Data section:
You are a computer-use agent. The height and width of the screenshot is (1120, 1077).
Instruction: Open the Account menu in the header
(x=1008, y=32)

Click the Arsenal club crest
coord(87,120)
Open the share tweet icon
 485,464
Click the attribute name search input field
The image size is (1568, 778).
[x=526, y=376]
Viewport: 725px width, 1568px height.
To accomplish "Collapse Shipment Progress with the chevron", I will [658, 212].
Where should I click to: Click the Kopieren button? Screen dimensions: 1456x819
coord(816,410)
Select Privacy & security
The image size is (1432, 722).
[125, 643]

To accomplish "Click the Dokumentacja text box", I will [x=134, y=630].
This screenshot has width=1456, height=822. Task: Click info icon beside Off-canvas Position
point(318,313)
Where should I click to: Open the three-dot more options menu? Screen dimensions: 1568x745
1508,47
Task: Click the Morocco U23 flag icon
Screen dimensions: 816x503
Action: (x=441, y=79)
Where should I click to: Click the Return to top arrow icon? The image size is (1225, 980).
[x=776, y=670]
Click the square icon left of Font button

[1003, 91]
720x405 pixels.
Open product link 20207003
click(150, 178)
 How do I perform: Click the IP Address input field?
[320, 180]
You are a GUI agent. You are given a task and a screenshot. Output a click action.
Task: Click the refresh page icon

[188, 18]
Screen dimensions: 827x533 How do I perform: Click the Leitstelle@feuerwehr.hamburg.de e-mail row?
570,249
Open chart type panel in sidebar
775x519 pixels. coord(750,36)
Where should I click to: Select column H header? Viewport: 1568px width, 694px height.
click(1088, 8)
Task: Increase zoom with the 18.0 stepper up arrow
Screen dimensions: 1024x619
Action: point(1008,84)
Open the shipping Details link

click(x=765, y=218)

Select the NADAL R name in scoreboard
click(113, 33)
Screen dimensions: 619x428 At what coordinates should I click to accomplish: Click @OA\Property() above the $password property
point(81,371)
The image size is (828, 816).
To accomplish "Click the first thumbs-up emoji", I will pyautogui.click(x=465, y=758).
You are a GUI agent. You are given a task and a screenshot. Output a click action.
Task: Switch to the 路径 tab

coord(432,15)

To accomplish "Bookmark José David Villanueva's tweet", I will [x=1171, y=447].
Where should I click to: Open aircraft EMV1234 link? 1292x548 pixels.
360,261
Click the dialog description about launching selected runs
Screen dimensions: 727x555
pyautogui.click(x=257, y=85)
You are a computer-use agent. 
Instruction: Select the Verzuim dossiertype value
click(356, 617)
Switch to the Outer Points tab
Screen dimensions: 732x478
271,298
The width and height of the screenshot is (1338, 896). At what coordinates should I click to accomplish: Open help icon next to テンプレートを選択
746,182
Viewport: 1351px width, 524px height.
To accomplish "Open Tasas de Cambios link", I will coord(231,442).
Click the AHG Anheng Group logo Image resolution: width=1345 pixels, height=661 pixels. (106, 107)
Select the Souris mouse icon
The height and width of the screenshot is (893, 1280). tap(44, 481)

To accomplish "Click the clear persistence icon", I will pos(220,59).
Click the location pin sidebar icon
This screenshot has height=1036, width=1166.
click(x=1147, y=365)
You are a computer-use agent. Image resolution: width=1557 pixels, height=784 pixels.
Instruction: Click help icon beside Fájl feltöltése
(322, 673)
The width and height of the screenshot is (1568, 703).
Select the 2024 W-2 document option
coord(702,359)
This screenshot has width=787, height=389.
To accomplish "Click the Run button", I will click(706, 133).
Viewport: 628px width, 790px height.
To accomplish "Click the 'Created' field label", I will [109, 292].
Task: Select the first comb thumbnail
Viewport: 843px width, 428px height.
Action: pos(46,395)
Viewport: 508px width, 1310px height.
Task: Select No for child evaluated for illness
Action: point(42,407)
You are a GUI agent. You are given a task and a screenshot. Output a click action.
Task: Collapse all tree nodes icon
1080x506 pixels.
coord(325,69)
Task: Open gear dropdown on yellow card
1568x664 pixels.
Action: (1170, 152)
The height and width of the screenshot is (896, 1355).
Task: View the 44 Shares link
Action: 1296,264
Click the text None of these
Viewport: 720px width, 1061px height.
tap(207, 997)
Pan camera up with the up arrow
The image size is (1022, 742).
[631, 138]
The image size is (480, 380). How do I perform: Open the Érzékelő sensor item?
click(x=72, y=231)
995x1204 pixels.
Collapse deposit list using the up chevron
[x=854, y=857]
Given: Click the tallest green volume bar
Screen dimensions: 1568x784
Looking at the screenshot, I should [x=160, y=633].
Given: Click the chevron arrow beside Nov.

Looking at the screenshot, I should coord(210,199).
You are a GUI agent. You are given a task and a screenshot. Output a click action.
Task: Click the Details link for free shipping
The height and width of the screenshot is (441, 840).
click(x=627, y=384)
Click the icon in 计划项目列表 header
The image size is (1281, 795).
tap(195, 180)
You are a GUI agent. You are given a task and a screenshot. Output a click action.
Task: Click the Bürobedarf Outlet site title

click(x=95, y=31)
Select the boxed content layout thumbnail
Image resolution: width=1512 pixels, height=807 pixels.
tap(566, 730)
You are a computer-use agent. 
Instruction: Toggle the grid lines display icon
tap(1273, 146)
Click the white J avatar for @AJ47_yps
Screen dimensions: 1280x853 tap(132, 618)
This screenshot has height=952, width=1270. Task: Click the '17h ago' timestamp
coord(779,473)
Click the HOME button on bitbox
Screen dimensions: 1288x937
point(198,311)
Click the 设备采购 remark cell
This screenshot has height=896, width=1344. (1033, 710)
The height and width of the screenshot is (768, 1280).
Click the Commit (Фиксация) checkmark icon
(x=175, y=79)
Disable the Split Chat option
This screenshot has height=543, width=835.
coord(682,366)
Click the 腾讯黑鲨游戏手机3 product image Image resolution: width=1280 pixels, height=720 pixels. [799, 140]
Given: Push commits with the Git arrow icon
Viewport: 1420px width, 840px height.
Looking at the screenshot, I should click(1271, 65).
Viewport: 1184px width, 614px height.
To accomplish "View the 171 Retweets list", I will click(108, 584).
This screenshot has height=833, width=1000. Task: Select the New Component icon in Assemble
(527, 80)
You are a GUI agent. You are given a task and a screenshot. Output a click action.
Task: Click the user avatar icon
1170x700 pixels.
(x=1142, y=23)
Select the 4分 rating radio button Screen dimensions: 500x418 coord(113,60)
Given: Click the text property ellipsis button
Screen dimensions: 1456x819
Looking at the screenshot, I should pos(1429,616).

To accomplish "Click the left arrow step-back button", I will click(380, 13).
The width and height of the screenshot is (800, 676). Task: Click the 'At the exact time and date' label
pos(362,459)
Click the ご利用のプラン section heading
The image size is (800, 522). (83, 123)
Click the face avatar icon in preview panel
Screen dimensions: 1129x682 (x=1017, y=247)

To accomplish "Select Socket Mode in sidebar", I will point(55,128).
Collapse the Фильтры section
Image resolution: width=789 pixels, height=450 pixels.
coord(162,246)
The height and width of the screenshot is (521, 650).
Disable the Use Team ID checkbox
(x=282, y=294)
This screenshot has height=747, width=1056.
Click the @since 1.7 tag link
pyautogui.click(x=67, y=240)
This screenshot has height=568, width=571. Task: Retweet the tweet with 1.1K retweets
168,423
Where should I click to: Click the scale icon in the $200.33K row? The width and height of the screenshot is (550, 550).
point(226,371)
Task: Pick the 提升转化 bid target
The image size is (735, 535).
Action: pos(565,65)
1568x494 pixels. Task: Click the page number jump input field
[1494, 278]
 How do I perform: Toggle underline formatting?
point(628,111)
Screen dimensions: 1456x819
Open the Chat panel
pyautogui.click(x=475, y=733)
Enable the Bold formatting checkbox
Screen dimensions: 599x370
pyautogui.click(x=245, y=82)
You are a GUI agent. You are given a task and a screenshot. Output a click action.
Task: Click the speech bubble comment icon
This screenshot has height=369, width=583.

Exercise task: Rewrite every one of the records above with "GUI agent" replaced by "desktop agent" wherever it occurs, keeping all other text unchanged.

Answer to the exercise:
You are a computer-use agent. The height and width of the screenshot is (1120, 1077).
Instruction: Open the Account menu in the header
(x=1008, y=32)

Click the Arsenal club crest
coord(87,120)
Open the share tweet icon
 485,464
Click the attribute name search input field
The image size is (1568, 778).
[x=526, y=376]
Viewport: 725px width, 1568px height.
To accomplish "Collapse Shipment Progress with the chevron", I will [658, 212].
Where should I click to: Click the Kopieren button? Screen dimensions: 1456x819
coord(816,410)
Select Privacy & security
The image size is (1432, 722).
[125, 643]

To accomplish "Click the Dokumentacja text box", I will [x=134, y=630].
This screenshot has width=1456, height=822. Task: Click info icon beside Off-canvas Position
point(318,313)
Where should I click to: Open the three-dot more options menu? Screen dimensions: 1568x745
1508,47
Task: Click the Morocco U23 flag icon
Screen dimensions: 816x503
Action: (x=441, y=79)
Where should I click to: Click the Return to top arrow icon? The image size is (1225, 980).
[x=776, y=670]
Click the square icon left of Font button

[1003, 91]
720x405 pixels.
Open product link 20207003
click(150, 178)
 How do I perform: Click the IP Address input field?
[320, 180]
You are a desktop agent. You are given a task and a screenshot. Output a click action.
Task: Click the refresh page icon

[188, 18]
Screen dimensions: 827x533 How do I perform: Click the Leitstelle@feuerwehr.hamburg.de e-mail row?
570,249
Open chart type panel in sidebar
775x519 pixels. coord(750,36)
Where should I click to: Select column H header? Viewport: 1568px width, 694px height.
click(1088, 8)
Task: Increase zoom with the 18.0 stepper up arrow
Screen dimensions: 1024x619
Action: point(1008,84)
Open the shipping Details link

click(x=765, y=218)

Select the NADAL R name in scoreboard
click(113, 33)
Screen dimensions: 619x428 At what coordinates should I click to accomplish: Click @OA\Property() above the $password property
point(81,371)
The image size is (828, 816).
To accomplish "Click the first thumbs-up emoji", I will pyautogui.click(x=465, y=758).
You are a desktop agent. You are given a task and a screenshot. Output a click action.
Task: Switch to the 路径 tab

coord(432,15)

To accomplish "Bookmark José David Villanueva's tweet", I will [x=1171, y=447].
Where should I click to: Open aircraft EMV1234 link? 1292x548 pixels.
360,261
Click the dialog description about launching selected runs
Screen dimensions: 727x555
pyautogui.click(x=257, y=85)
You are a computer-use agent. 
Instruction: Select the Verzuim dossiertype value
click(356, 617)
Switch to the Outer Points tab
Screen dimensions: 732x478
271,298
The width and height of the screenshot is (1338, 896). At what coordinates should I click to accomplish: Open help icon next to テンプレートを選択
746,182
Viewport: 1351px width, 524px height.
To accomplish "Open Tasas de Cambios link", I will coord(231,442).
Click the AHG Anheng Group logo Image resolution: width=1345 pixels, height=661 pixels. (106, 107)
Select the Souris mouse icon
The height and width of the screenshot is (893, 1280). tap(44, 481)

To accomplish "Click the clear persistence icon", I will pos(220,59).
Click the location pin sidebar icon
This screenshot has height=1036, width=1166.
click(x=1147, y=365)
You are a computer-use agent. Image resolution: width=1557 pixels, height=784 pixels.
Instruction: Click help icon beside Fájl feltöltése
(322, 673)
The width and height of the screenshot is (1568, 703).
Select the 2024 W-2 document option
coord(702,359)
This screenshot has width=787, height=389.
To accomplish "Click the Run button", I will click(706, 133).
Viewport: 628px width, 790px height.
To accomplish "Click the 'Created' field label", I will [109, 292].
Task: Select the first comb thumbnail
Viewport: 843px width, 428px height.
Action: pos(46,395)
Viewport: 508px width, 1310px height.
Task: Select No for child evaluated for illness
Action: point(42,407)
You are a desktop agent. You are given a task and a screenshot. Output a click action.
Task: Collapse all tree nodes icon
1080x506 pixels.
coord(325,69)
Task: Open gear dropdown on yellow card
1568x664 pixels.
Action: (1170, 152)
The height and width of the screenshot is (896, 1355).
Task: View the 44 Shares link
Action: 1296,264
Click the text None of these
Viewport: 720px width, 1061px height.
tap(207, 997)
Pan camera up with the up arrow
The image size is (1022, 742).
[631, 138]
The image size is (480, 380). How do I perform: Open the Érzékelő sensor item?
click(x=72, y=231)
995x1204 pixels.
Collapse deposit list using the up chevron
[x=854, y=857]
Given: Click the tallest green volume bar
Screen dimensions: 1568x784
Looking at the screenshot, I should [x=160, y=633].
Given: Click the chevron arrow beside Nov.

Looking at the screenshot, I should coord(210,199).
You are a desktop agent. You are given a task and a screenshot. Output a click action.
Task: Click the Details link for free shipping
The height and width of the screenshot is (441, 840).
click(x=627, y=384)
Click the icon in 计划项目列表 header
The image size is (1281, 795).
tap(195, 180)
You are a desktop agent. You are given a task and a screenshot. Output a click action.
Task: Click the Bürobedarf Outlet site title

click(x=95, y=31)
Select the boxed content layout thumbnail
Image resolution: width=1512 pixels, height=807 pixels.
tap(566, 730)
You are a computer-use agent. 
Instruction: Toggle the grid lines display icon
tap(1273, 146)
Click the white J avatar for @AJ47_yps
Screen dimensions: 1280x853 tap(132, 618)
This screenshot has height=952, width=1270. Task: Click the '17h ago' timestamp
coord(779,473)
Click the HOME button on bitbox
Screen dimensions: 1288x937
point(198,311)
Click the 设备采购 remark cell
This screenshot has height=896, width=1344. (1033, 710)
The height and width of the screenshot is (768, 1280).
Click the Commit (Фиксация) checkmark icon
(x=175, y=79)
Disable the Split Chat option
This screenshot has height=543, width=835.
coord(682,366)
Click the 腾讯黑鲨游戏手机3 product image Image resolution: width=1280 pixels, height=720 pixels. [799, 140]
Given: Push commits with the Git arrow icon
Viewport: 1420px width, 840px height.
Looking at the screenshot, I should click(1271, 65).
Viewport: 1184px width, 614px height.
To accomplish "View the 171 Retweets list", I will click(108, 584).
This screenshot has height=833, width=1000. Task: Select the New Component icon in Assemble
(527, 80)
You are a desktop agent. You are given a task and a screenshot. Output a click action.
Task: Click the user avatar icon
1170x700 pixels.
(x=1142, y=23)
Select the 4分 rating radio button Screen dimensions: 500x418 coord(113,60)
Given: Click the text property ellipsis button
Screen dimensions: 1456x819
Looking at the screenshot, I should pos(1429,616).

To accomplish "Click the left arrow step-back button", I will click(380, 13).
The width and height of the screenshot is (800, 676). Task: Click the 'At the exact time and date' label
pos(362,459)
Click the ご利用のプラン section heading
The image size is (800, 522). (83, 123)
Click the face avatar icon in preview panel
Screen dimensions: 1129x682 (x=1017, y=247)

To accomplish "Select Socket Mode in sidebar", I will point(55,128).
Collapse the Фильтры section
Image resolution: width=789 pixels, height=450 pixels.
coord(162,246)
The height and width of the screenshot is (521, 650).
Disable the Use Team ID checkbox
(x=282, y=294)
This screenshot has height=747, width=1056.
Click the @since 1.7 tag link
pyautogui.click(x=67, y=240)
This screenshot has height=568, width=571. Task: Retweet the tweet with 1.1K retweets
168,423
Where should I click to: Click the scale icon in the $200.33K row? The width and height of the screenshot is (550, 550).
point(226,371)
Task: Pick the 提升转化 bid target
The image size is (735, 535).
Action: pos(565,65)
1568x494 pixels. Task: Click the page number jump input field
[1494, 278]
 How do I perform: Toggle underline formatting?
point(628,111)
Screen dimensions: 1456x819
Open the Chat panel
pyautogui.click(x=475, y=733)
Enable the Bold formatting checkbox
Screen dimensions: 599x370
pyautogui.click(x=245, y=82)
You are a desktop agent. You are given a task and a screenshot. Output a click action.
Task: Click the speech bubble comment icon
This screenshot has height=369, width=583.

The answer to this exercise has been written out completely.